◆ Task to complete ◆
Transcribe exactly the span of lines that begins the records and ends with the line holding "Click the Icon fill hex code field", both boundary lines included.

Stored entries
* * * * * * *

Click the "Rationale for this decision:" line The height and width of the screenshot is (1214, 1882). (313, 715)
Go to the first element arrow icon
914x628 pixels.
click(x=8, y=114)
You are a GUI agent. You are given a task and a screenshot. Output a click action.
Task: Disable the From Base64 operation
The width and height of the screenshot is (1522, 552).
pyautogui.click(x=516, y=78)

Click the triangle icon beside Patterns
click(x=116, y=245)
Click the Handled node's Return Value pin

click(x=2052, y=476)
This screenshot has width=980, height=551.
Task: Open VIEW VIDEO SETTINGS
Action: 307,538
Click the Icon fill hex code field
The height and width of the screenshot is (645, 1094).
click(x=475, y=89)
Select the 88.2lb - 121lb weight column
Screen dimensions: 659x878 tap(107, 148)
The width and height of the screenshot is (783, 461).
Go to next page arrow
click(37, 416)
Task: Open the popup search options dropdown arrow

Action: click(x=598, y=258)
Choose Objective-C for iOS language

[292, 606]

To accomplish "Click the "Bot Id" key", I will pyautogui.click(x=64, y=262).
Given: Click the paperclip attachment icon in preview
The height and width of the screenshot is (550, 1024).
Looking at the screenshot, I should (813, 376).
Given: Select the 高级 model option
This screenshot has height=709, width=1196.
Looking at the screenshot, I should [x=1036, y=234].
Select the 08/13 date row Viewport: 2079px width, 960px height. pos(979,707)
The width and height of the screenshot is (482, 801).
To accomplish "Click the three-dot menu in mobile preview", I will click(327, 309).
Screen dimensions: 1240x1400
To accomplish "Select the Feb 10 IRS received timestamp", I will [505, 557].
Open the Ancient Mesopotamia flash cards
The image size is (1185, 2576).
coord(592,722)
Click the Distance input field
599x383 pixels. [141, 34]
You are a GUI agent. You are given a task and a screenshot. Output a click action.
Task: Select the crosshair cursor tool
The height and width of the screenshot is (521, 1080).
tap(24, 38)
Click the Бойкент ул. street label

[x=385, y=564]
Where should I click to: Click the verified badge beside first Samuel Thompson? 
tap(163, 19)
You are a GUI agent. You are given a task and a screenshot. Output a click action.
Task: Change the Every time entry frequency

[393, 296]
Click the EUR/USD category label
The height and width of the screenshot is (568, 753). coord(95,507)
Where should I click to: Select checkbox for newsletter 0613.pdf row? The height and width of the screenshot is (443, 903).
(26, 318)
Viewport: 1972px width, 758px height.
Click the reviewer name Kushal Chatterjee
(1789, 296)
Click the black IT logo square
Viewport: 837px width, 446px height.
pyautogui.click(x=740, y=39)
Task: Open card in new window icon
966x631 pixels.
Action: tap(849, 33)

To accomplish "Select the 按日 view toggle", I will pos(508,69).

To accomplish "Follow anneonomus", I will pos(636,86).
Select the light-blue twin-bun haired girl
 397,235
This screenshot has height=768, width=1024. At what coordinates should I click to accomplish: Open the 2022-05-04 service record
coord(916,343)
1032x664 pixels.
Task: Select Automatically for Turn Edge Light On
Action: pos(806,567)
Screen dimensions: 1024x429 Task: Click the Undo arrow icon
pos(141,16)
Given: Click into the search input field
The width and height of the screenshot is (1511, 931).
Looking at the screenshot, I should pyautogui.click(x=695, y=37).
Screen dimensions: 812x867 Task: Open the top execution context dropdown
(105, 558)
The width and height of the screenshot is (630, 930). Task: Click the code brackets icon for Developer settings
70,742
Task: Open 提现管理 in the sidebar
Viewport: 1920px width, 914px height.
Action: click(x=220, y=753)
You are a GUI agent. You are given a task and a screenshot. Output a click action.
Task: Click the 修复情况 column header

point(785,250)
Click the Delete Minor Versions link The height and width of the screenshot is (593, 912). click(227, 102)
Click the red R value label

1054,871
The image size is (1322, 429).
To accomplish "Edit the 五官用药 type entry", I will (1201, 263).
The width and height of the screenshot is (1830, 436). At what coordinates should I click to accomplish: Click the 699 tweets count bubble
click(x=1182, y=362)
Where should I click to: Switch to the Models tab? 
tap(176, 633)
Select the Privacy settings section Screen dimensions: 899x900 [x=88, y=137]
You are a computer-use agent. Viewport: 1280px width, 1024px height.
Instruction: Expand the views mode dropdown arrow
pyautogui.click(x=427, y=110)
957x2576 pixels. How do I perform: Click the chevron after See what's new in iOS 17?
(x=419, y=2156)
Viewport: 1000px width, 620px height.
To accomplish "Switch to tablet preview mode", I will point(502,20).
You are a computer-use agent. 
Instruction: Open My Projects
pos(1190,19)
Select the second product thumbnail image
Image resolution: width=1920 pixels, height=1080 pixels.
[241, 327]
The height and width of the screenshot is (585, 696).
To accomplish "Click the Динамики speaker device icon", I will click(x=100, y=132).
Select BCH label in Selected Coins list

* * * * * * *

◆ Response area ◆
Click the "Rationale for this decision:" line The height and width of the screenshot is (1214, 1882). (313, 715)
Go to the first element arrow icon
914x628 pixels.
click(x=8, y=114)
You are a GUI agent. You are given a task and a screenshot. Output a click action.
Task: Disable the From Base64 operation
The width and height of the screenshot is (1522, 552).
pyautogui.click(x=516, y=78)

Click the triangle icon beside Patterns
click(x=116, y=245)
Click the Handled node's Return Value pin

click(x=2052, y=476)
This screenshot has width=980, height=551.
Task: Open VIEW VIDEO SETTINGS
Action: 307,538
Click the Icon fill hex code field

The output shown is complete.